Lewis' Values
As early as 1939, Lewis had called himself “a Romantic medievalist of the most incurable sort”. It might sound quite perverse, coming from a novelist of his complexion. But there was a strain that was overlooked by many. He wanted a novel to consist of “Warmth and lucidity”. He had great liking for “purple passages” found in his “Main Street” which nobody had noticed. “The man who knew Coolidge” was a novel, with a special gift for mimicry, in its most undiluted form. “He was in the habit of talking his novels out, while writing them.” (3)
“Whatever Lewis wanted to be, he was not at all a romanticist, nor even a realist, but he was a satirist. His novels were rich in properties as a David Belasco stage production. And he seemed to have used properties in the Belasco manner.”(4)
He was also intimately topical. So Dorothy Thompson, his wife, confided “Really, Sinclair Lewis is a phonograph record.”
It was not realism but verisimilitude. It was the method of Lewis to make annoying, illusion-shattering use of “phony” names. He would mix them up, quite arbitrarily, with the real names, which he would really employ. He had invented a state of Winnemac, bounded by Michigan, Ohio, Illinois and Indiana. In “Gideon Planish”, Lewis gave readers Sanderson Smith, who was an advocate of nudism, Thomism, and cricket, or, Mr. Knife who had sparkling quotations from Dr. Frank Buchman, painted on his cuspidors. It was this larger-than-life quality which was less closely related to folklore in Lewis, than in Dickens. For instance, Carol Kennicott’s last view of Main Street was both mystic and loving. As early as 1928, Lewis had declared that his own Utopia would not differ notably from that of the editor of the Saturday Evening Post. He said that he did not wish to do away with the Babbitts. He only wished that they might learn “to talk of the quest of God oftener than of the quest for the best carburetors”. In course of time, the sympathy deepening, the satire would become blunted. In “It Can’t Happen Here”, Lewis had distrusted all panaceas and rejected all revolutions. In “Prodigal Parents”, Lewis was ready to contribute to the idea that, through Babbitts, all achievements in civilization became possible.
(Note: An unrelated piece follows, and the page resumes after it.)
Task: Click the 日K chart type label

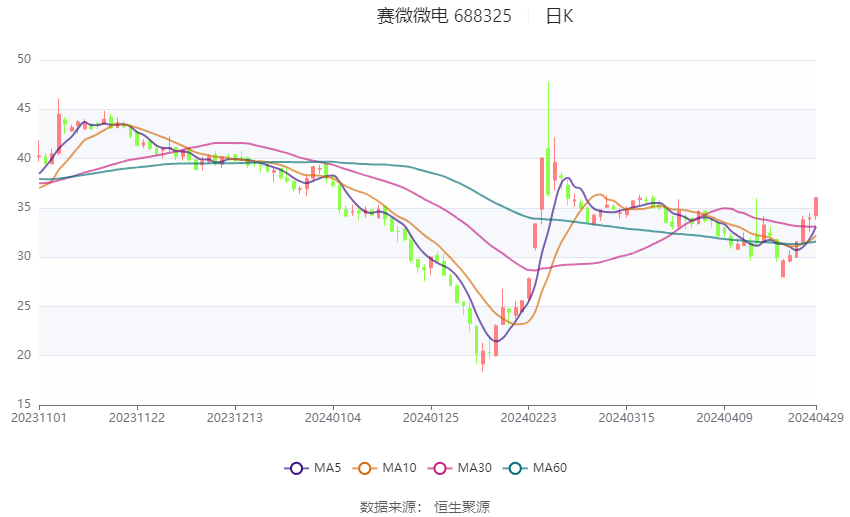Action: point(559,16)
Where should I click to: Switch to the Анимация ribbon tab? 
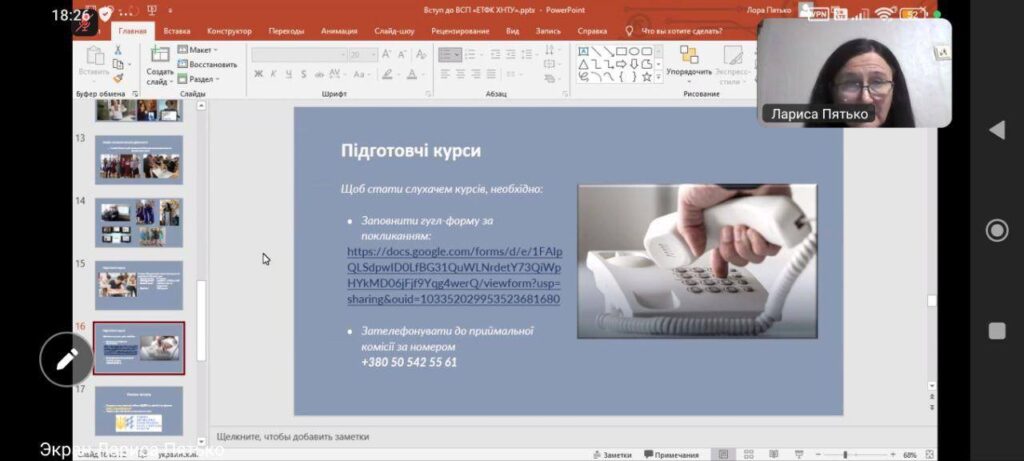point(339,31)
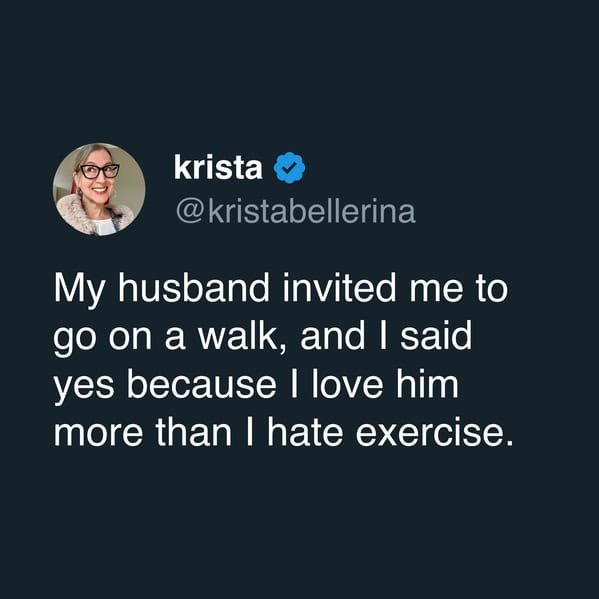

It was, evidently, an inadequate gospel. Human problems could not, for themselves, be solved in any laboratory, nor, in any studio. If everything in the marketplace was futile, then, the outlook was evidently dark indeed. The solution offered at the end of the novel “Arrow Smith”, through the withdrawal of the hero as a solution, was already suggested by Robert Herrick. He believed in something which was more than science. His characters were more successful in rebellion than in affirmation. It would be futile to expect a programme for a satirist and a critic, in essence. If Lewis could not create spiritually adult human beings, the cause lay deeper than the choice of method; “Arrow Smith”, despite its hero retaining the sympathy of the world, stumbled and slid back into a wilderness, an isolation and ended in a morass.
As for religion, Lewis considered himself an atheist. It would be easy to agree with his journalist-wife Dorothy Thompson, that God was never taken in by that. He was, in essence, an American liberalist, who believed in free life. He was no propagandist, against anything save dullness. It was, in a way, true that it was at once quite misleading in itself.
The heroine, Una Golden, in “The Job” suspected that “Life is too scared to be taken in war, filthy industries and dull education”. “Again most forms and organization and inherited castes are not sacred at all”. Years later, Ann Vickers was shocked at the idea of Russell desisting going into business. She thought that a professional man had almost certain “Mystical Loyalties to his calling”. If he was to give it up it was tragic to him. Like any other American Lewis remained true to himself until, it was threatened from without and far more seriously from within. From the pedestal, where Doremus Jessup, the hero of “It Can't Happen Here” stood, the difference between Babbitts and Arrow Smiths did not seem fundamental to him. “No American whose fathers have lived in this country for over two generations is so utterly different from any other American”. So Deremus Jessup had rejected murder as a method of Government, which was the order in a totalitarian state - “Men’s souls and bloods are not egg shells for tyrants to break -”. He would, thus, reject the more dangerous tyrannies that would grow up in our own hearts. He would state “Blessed be they who are not patriots and Idealists, and who do not feel that they must dash and Do Something about it, something so immediately important, that all doubters must be liquidated - tortured - slaughtered”.
Sinclair Lewis had pricked the bubble of American Complacency, when they most needed a gadfly to sting them. He called them back to the tradition of American Independence at a time when many of his countrymen were ready to go whoring after strange gods. In these capacities, in spite of all the limitations of art and of insight and in spite of the tragic errors of his life, he served his country well and he deserved to be held in grateful remembrance.